Reproduce the records below verbatim, omitting the pictures.

— START MATERIAL TO PROCESS —

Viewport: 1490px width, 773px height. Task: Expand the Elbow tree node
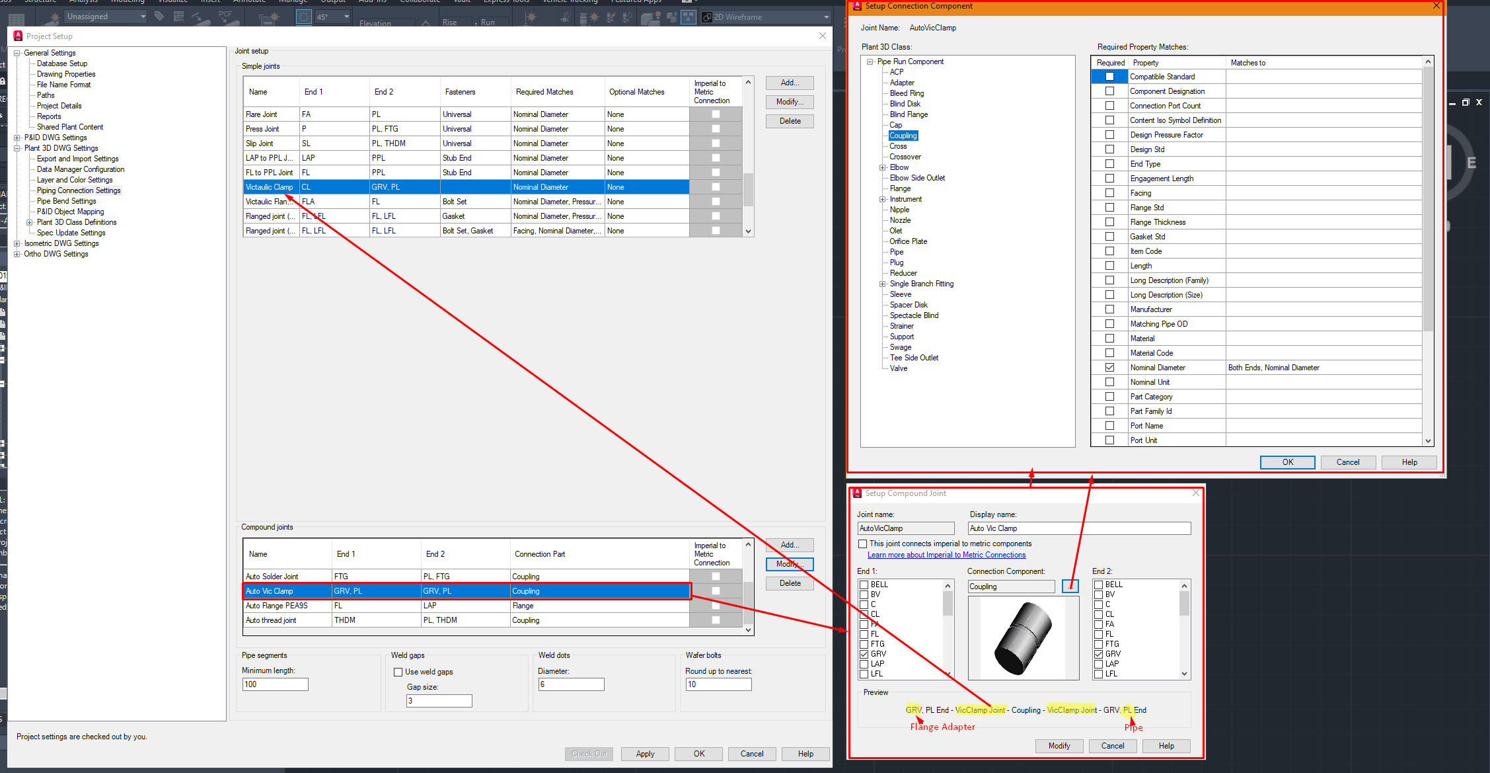point(883,167)
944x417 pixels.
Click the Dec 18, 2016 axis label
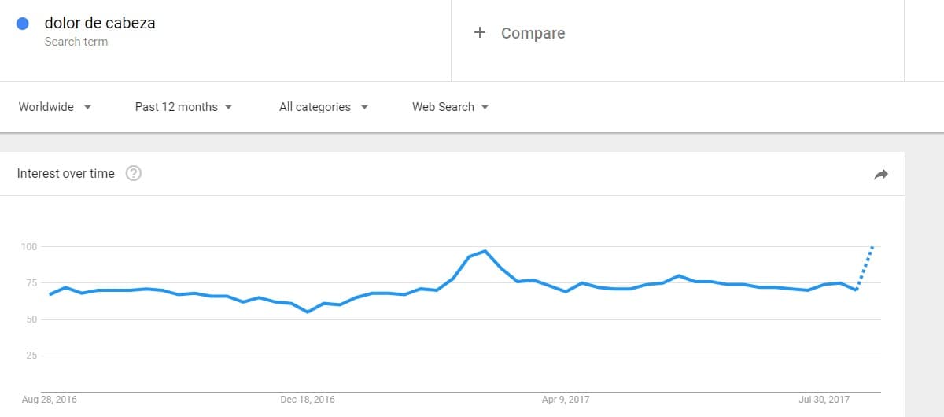[x=308, y=400]
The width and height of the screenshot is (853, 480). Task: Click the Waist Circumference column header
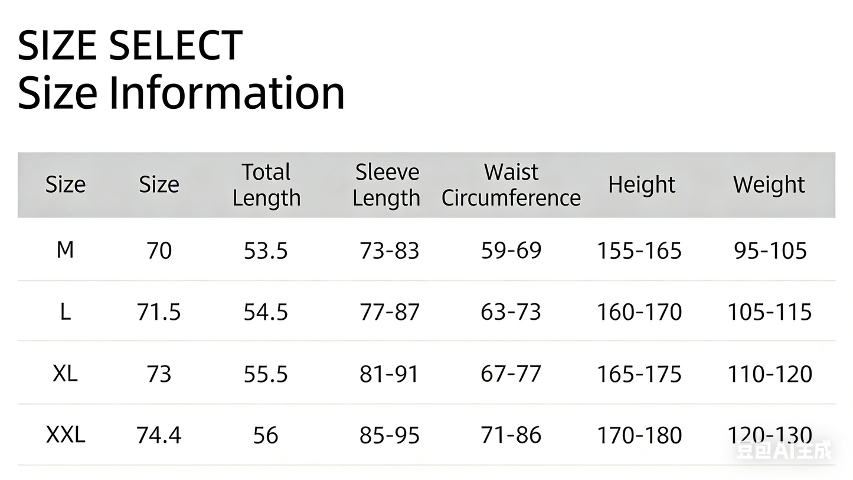pos(511,184)
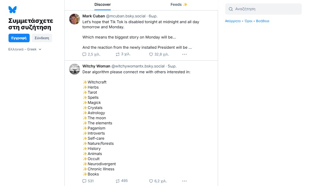Switch to the Discover tab
This screenshot has width=312, height=186.
point(103,5)
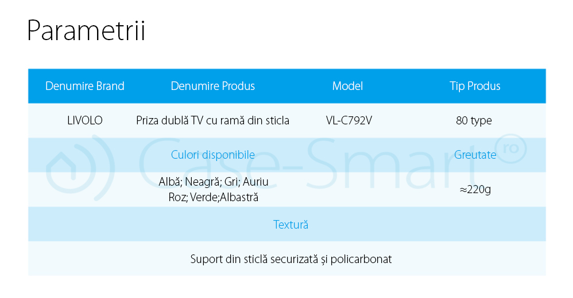The height and width of the screenshot is (298, 573).
Task: Click the Culori disponibile label
Action: click(213, 155)
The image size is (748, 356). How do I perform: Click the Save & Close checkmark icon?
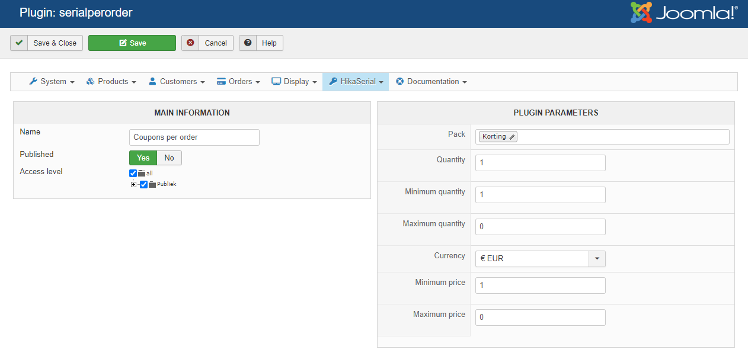[20, 43]
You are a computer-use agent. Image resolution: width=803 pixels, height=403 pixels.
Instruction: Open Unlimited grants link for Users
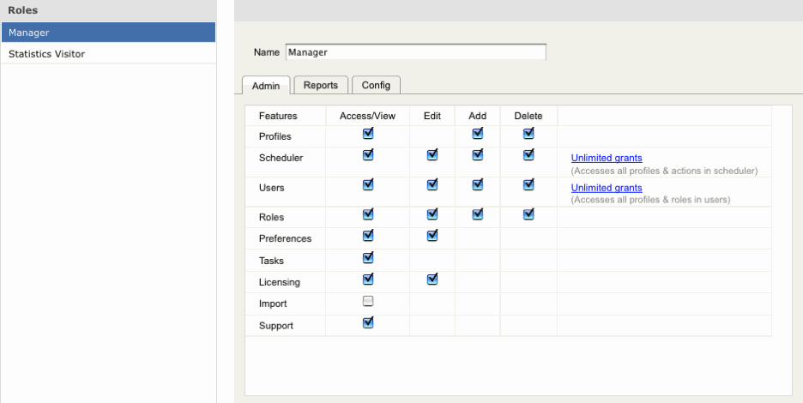coord(607,188)
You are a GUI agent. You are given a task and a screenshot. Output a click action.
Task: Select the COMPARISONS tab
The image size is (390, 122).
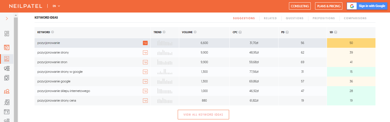tap(355, 18)
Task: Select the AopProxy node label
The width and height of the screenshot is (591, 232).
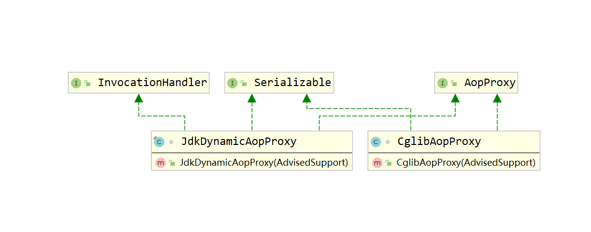Action: coord(490,83)
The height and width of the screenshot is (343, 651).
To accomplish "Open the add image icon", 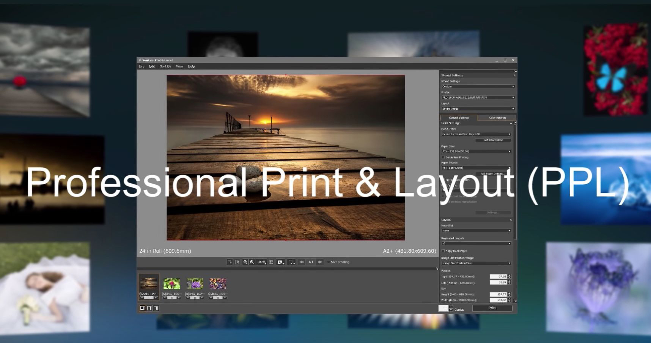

— END MATERIAL TO PROCESS —

* _TASK SOLUTION_
Viewport: 1490px width, 773px height. Task: Expand the Elbow tree node
point(883,167)
944x417 pixels.
Click the Dec 18, 2016 axis label
[x=308, y=400]
The width and height of the screenshot is (853, 480). Task: Click the Waist Circumference column header
pos(511,184)
Switch to the Discover tab
This screenshot has width=312, height=186.
point(103,5)
The height and width of the screenshot is (298, 573).
Task: Click the Culori disponibile label
Action: click(213, 155)
The image size is (748, 356). How do I perform: Click the Save & Close checkmark icon?
[20, 43]
You are a computer-use agent. Image resolution: width=803 pixels, height=403 pixels.
Instruction: Open Unlimited grants link for Users
coord(607,188)
You are a GUI agent. You are given a task and a screenshot. Output a click action.
Task: Select the COMPARISONS tab
The image size is (390, 122).
tap(355, 18)
Task: Select the AopProxy node label
The width and height of the screenshot is (591, 232).
Action: coord(490,83)
The height and width of the screenshot is (343, 651).
To accomplish "Open the add image icon", 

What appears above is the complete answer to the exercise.